Moving Film based on Courageous Journalist
- Mr. Jones review by CD
I was impressed by this film. 1930s Russia is an interesting backdrop and the acting is generally excellent. The part of the film in the Ukraine is quite shocking and memorable. The script-writer does a good job in linking up to real life events and the end is well done. There are also some interesting asides to George Orwell and Animal Farm. I'd certainly recommend to others.
0 out of 0 members found this review helpful.
Excellent Historical Drama
- Mr. Jones review by GI
A heartfelt and well intentioned historical drama based on a true story. Set in the early 1930s it tells the story of a humble Foreign Office advisor, Gareth Jones (James Norton) who travels to Moscow to interview Stalin about the USSR's claims of an economic boom.
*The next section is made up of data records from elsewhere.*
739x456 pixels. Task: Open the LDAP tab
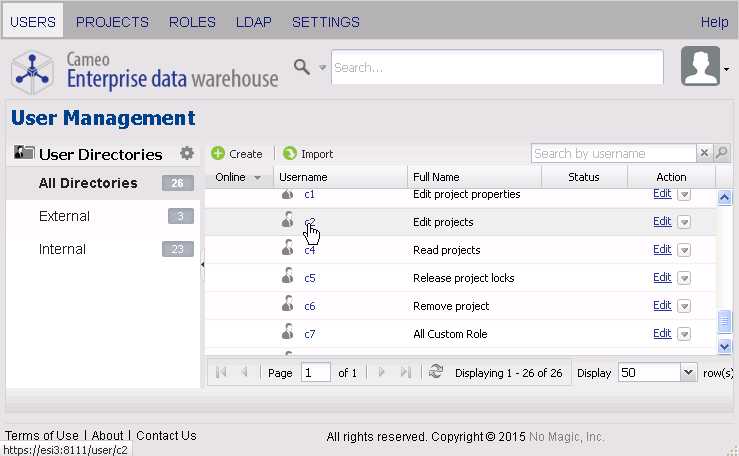tap(254, 22)
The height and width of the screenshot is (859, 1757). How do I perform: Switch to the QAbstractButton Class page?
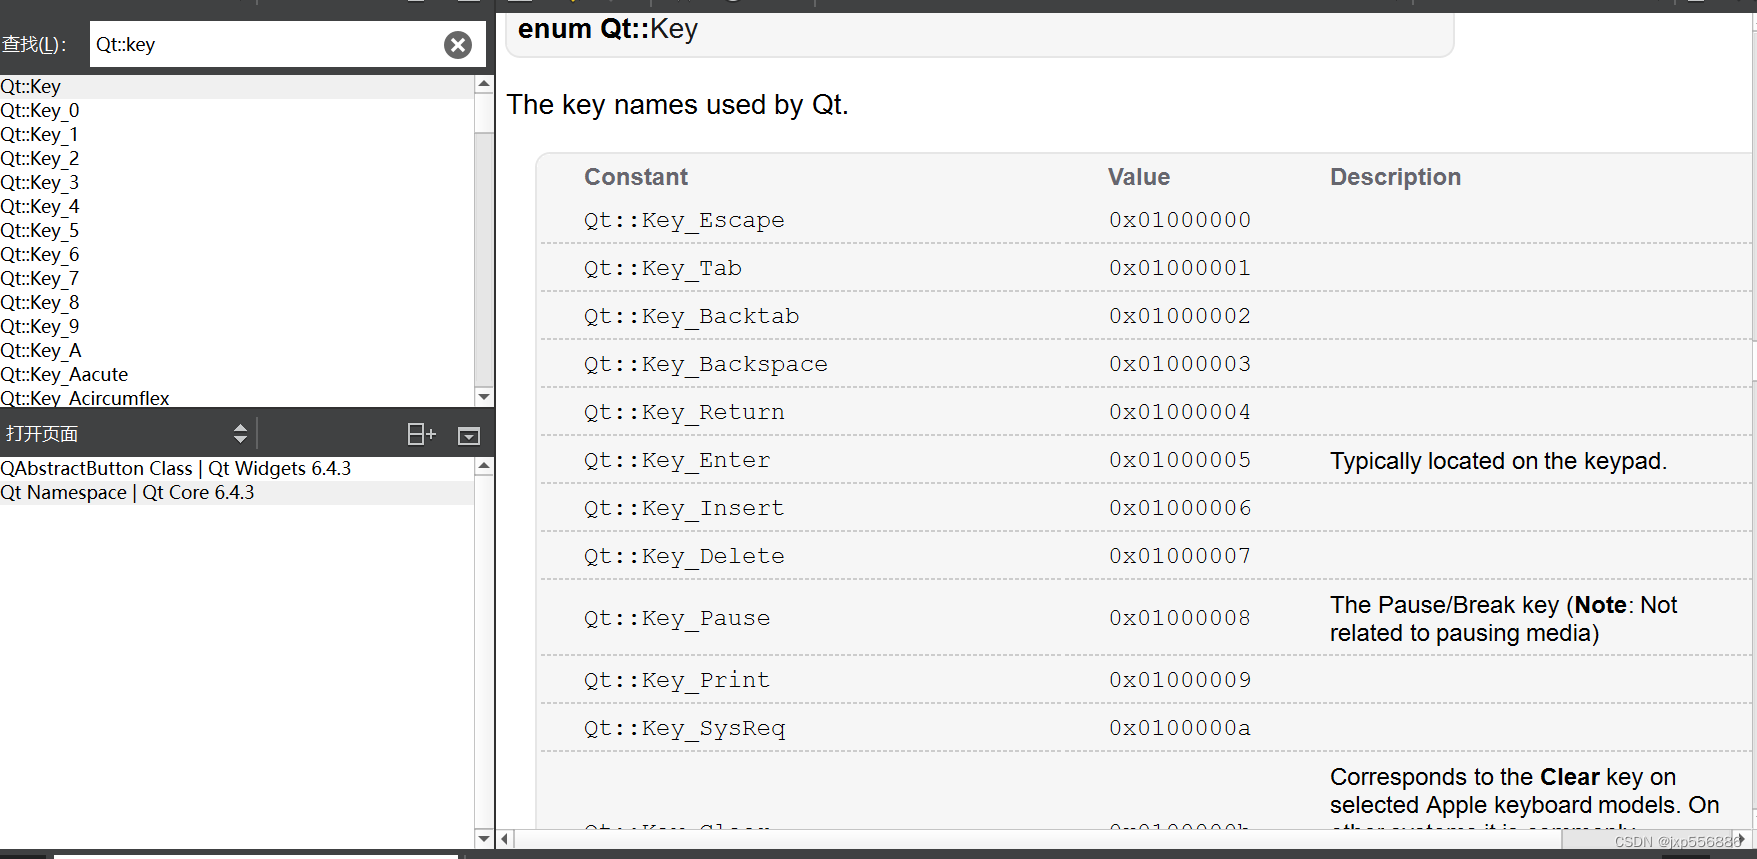[176, 468]
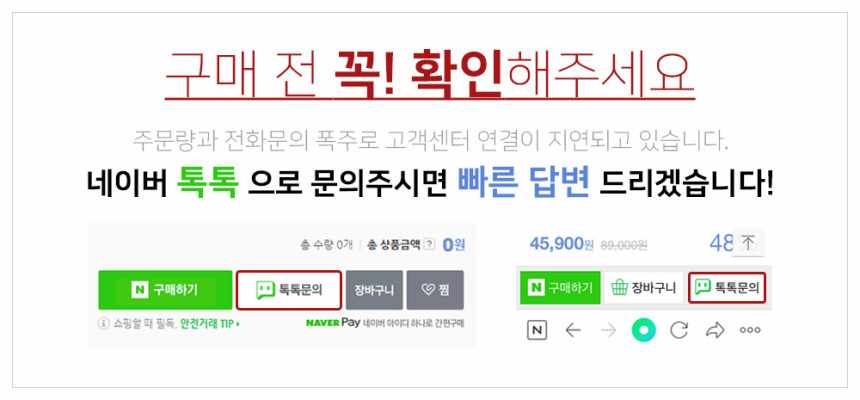Click info icon next to 쇼핑할 때 필독
This screenshot has width=860, height=400.
click(103, 324)
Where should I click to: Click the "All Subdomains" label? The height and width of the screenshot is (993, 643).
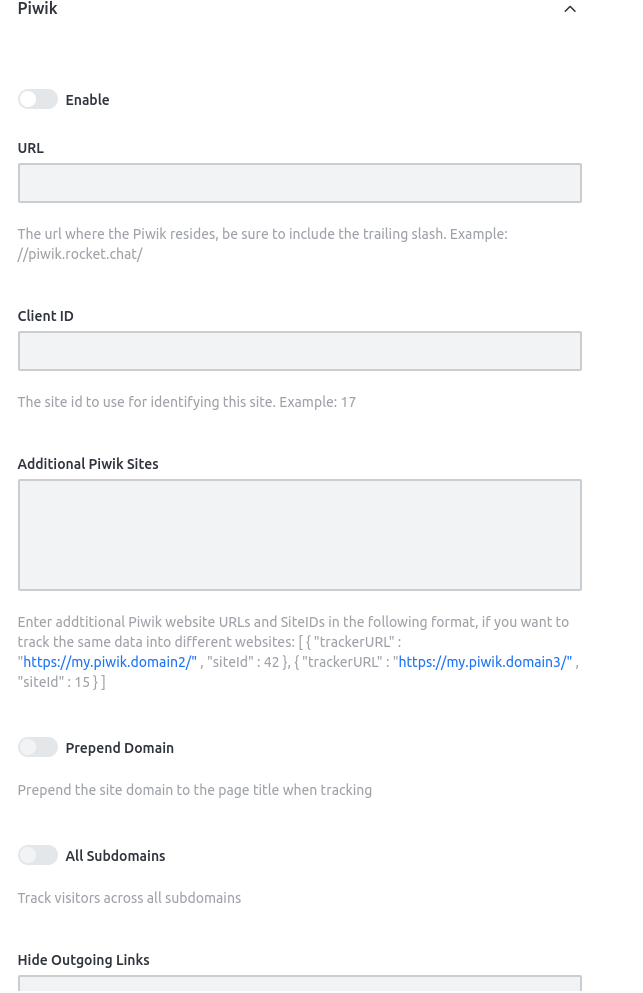pos(115,856)
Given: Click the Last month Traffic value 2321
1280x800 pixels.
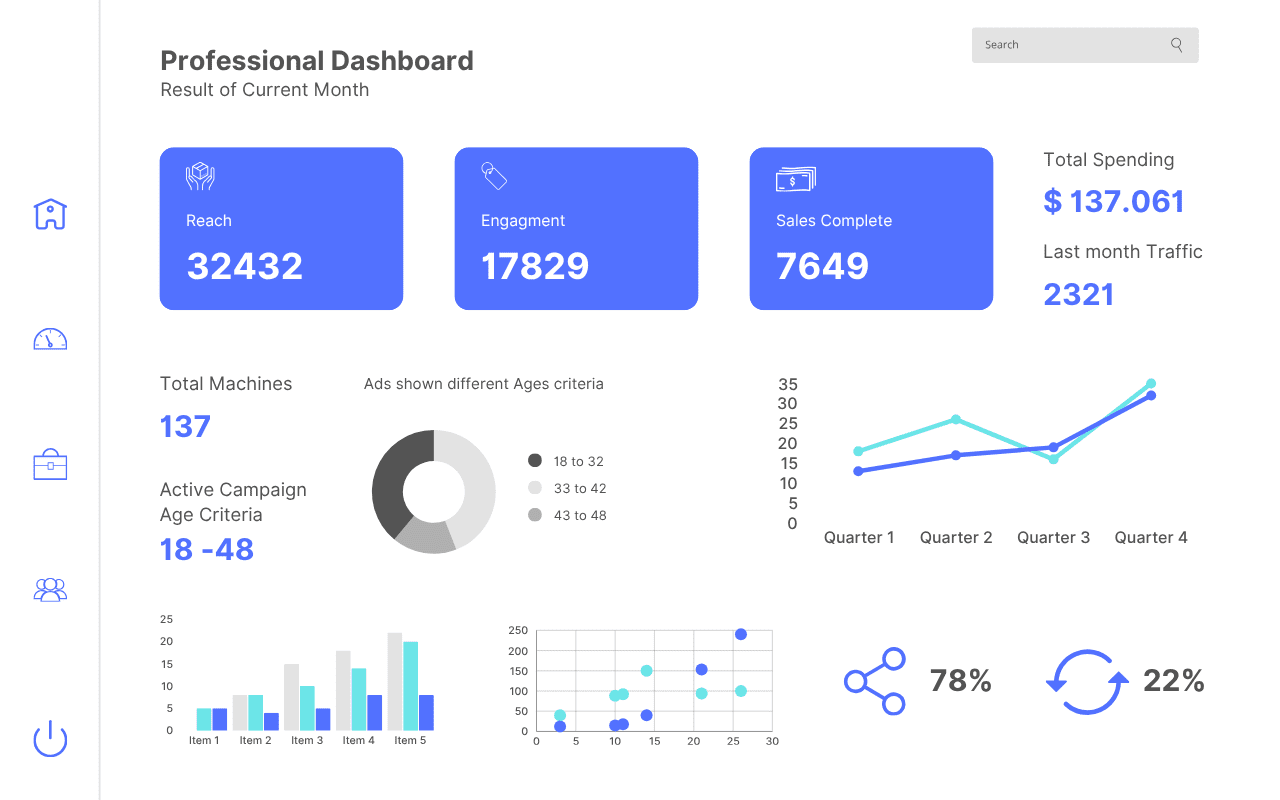Looking at the screenshot, I should [1078, 293].
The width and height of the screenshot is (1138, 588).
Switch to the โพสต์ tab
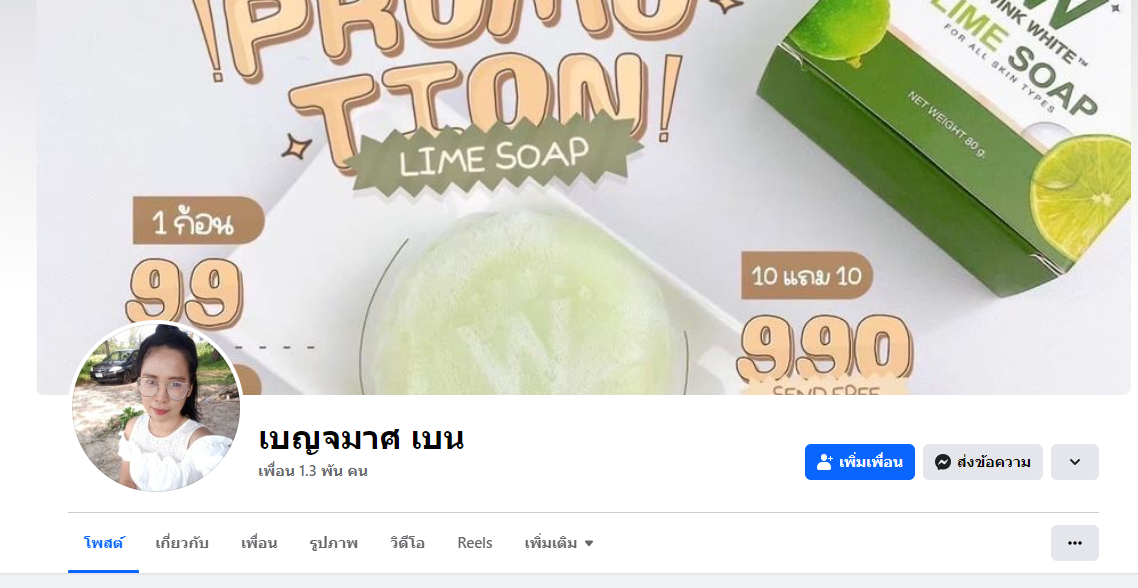(104, 543)
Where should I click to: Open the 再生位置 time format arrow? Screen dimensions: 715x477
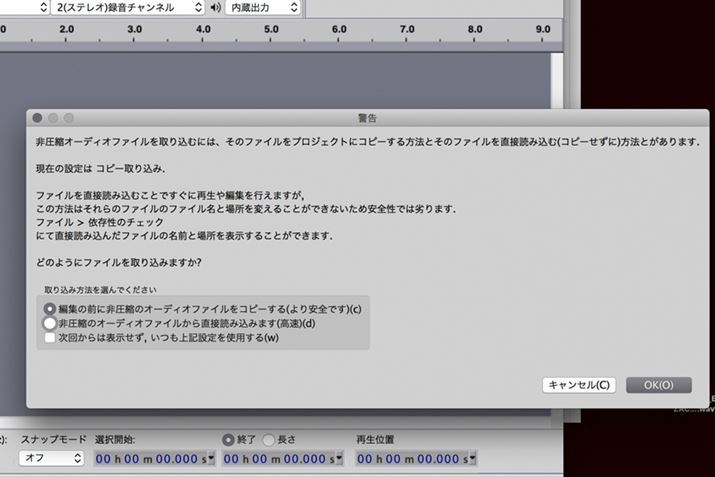tap(473, 458)
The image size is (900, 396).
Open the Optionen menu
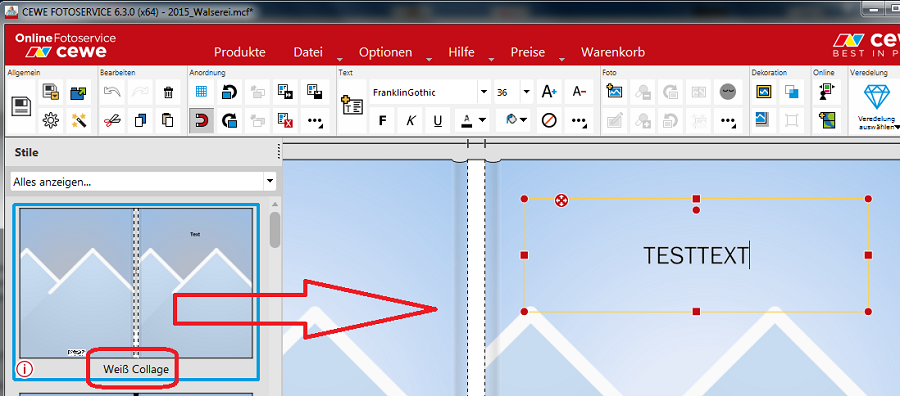click(x=385, y=52)
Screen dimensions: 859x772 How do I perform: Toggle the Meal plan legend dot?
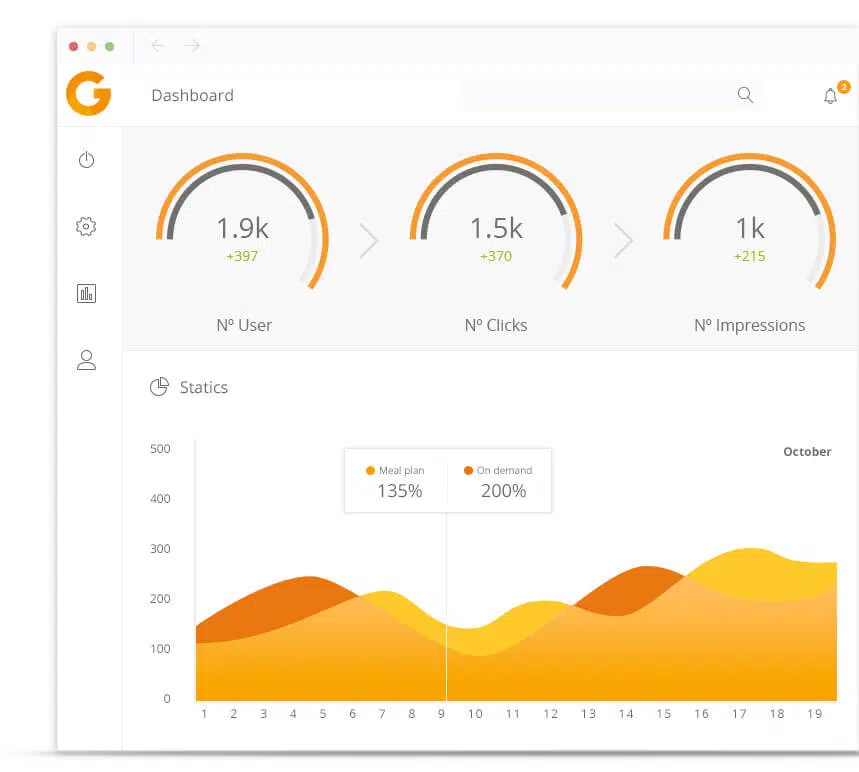click(x=370, y=470)
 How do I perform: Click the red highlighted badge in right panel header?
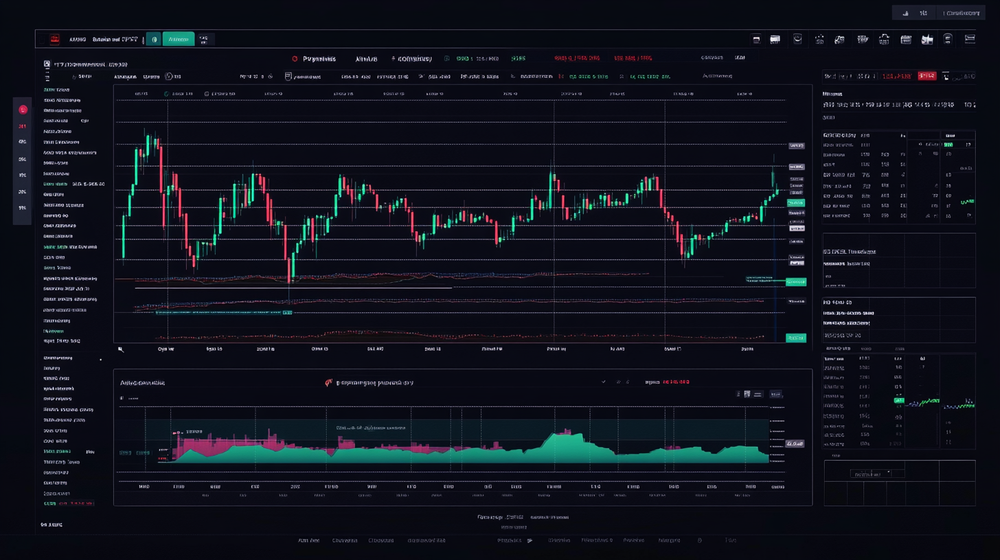[x=927, y=76]
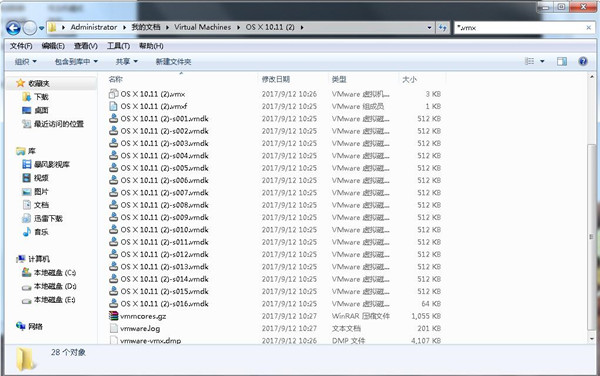Click the back navigation arrow
The image size is (600, 376).
point(13,28)
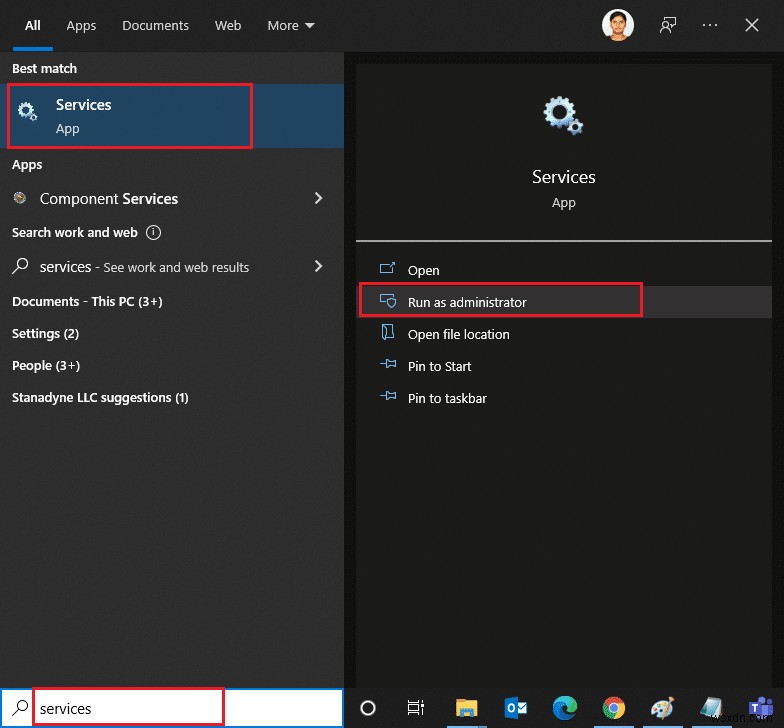Switch to the Apps tab
784x728 pixels.
tap(81, 26)
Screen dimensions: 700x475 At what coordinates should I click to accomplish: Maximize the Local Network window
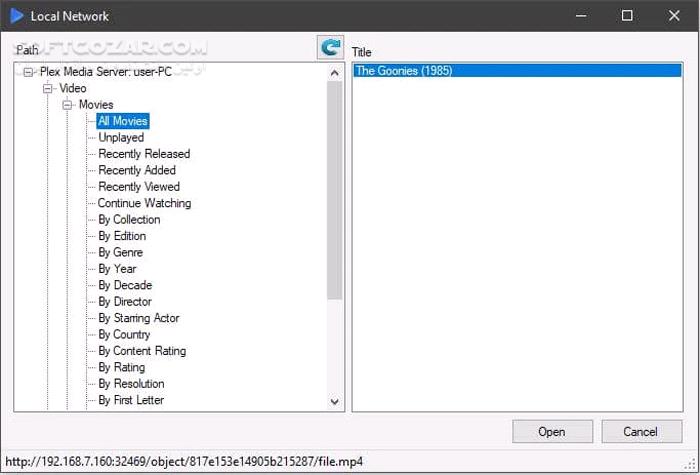pos(627,16)
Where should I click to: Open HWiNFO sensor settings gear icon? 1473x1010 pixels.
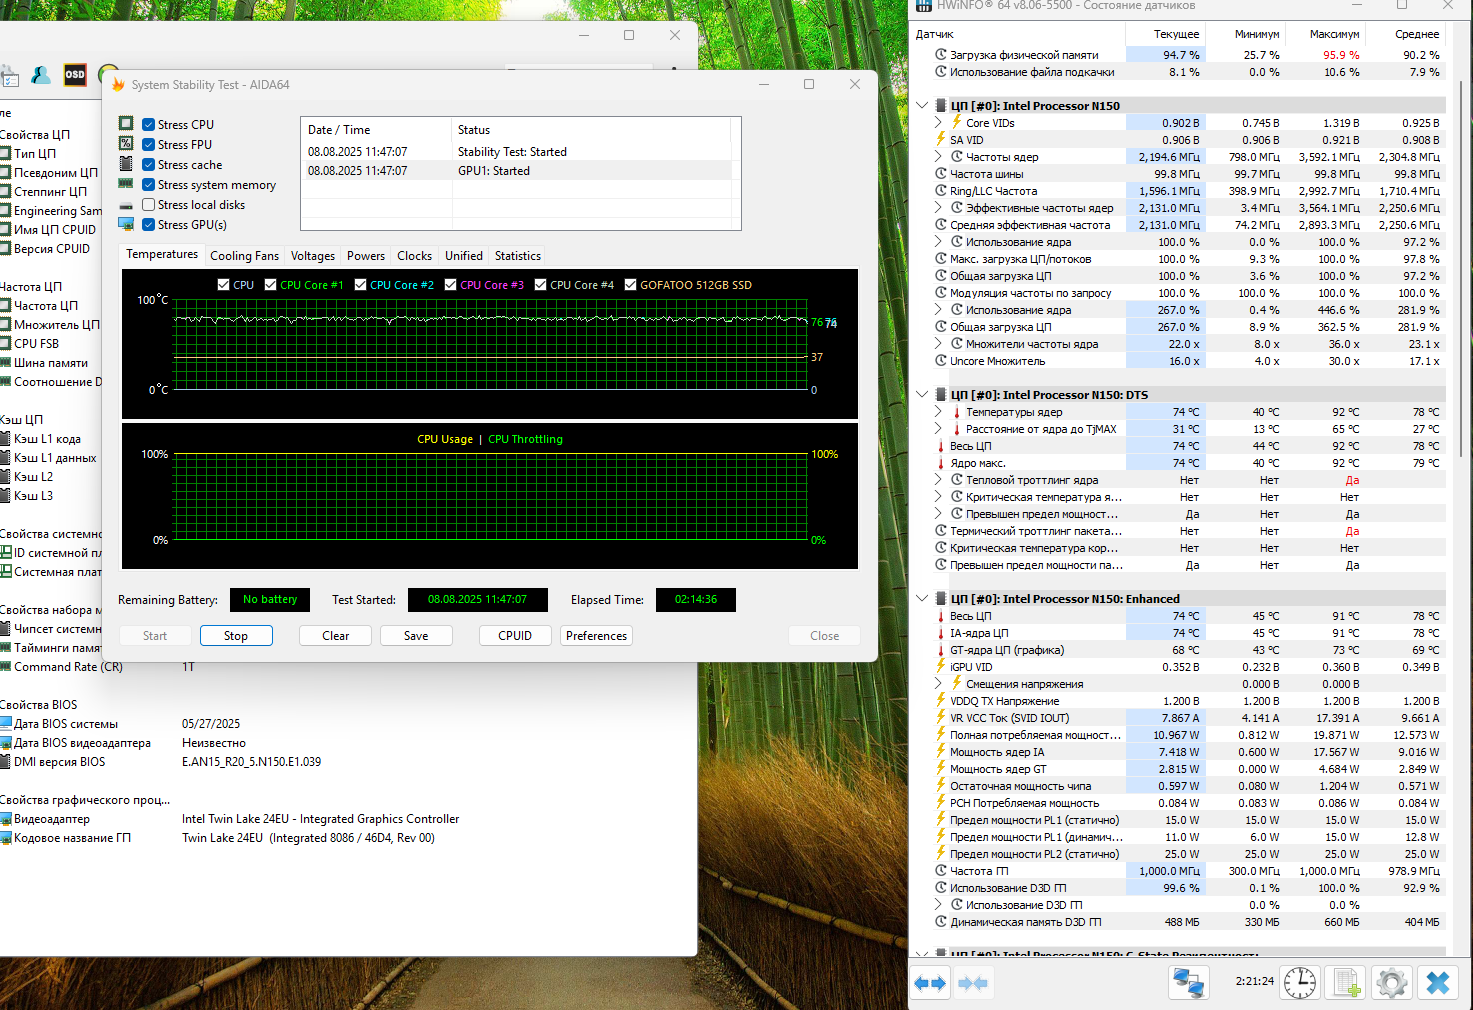point(1391,983)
Once there he slips his soviet 'minders' and travels south where he witnesses the state induced famine which is killing millions. The Soviets do their utmost to discredit him and what he eventually reports. This is a story of heroism and has elements of espionage and taut thriller to it. Norton gives a strong performance as the committed welshman who refuses to kowtow to pressure to change his story. The film begins a bit slowly but once Jones is ensconced in Russia the film takes on a survival narrative, with some haunting and quite shocking scenes, and then it picks up even further once he's back in England and attempting to get the Government to believe him. Vanessa Kirby co-stars and there's support too from Peter Sarsgaad, Joseph Mawle (as George Orwell) and Kenneth Cranham as Lloyd George. An entertaining and very interesting film telling the tale of an unsung hero, indeed he's something of a welsh legend. A film that is well worth an evening's watch.
As with previous reviewer, I would have loved to have watched this film but I am one of substantial minority of people with hearing loss who are dependent on subtitles.
This is 2020 surely the production company can produce the DVD in Blue-ray wide screen with a choice of sound systems but no subtitles. Shame on you and no sympathy if you lose money and get poor reviews.
Very disappointed to find that there were no subtitles for this. Yes, I should have checked the ‘Available formats’ information before selecting but is it really too much to ask, with the technology available today, for new films all to be provided with subtitles? My rating for the film is not based on its content but on its lack of accessibility.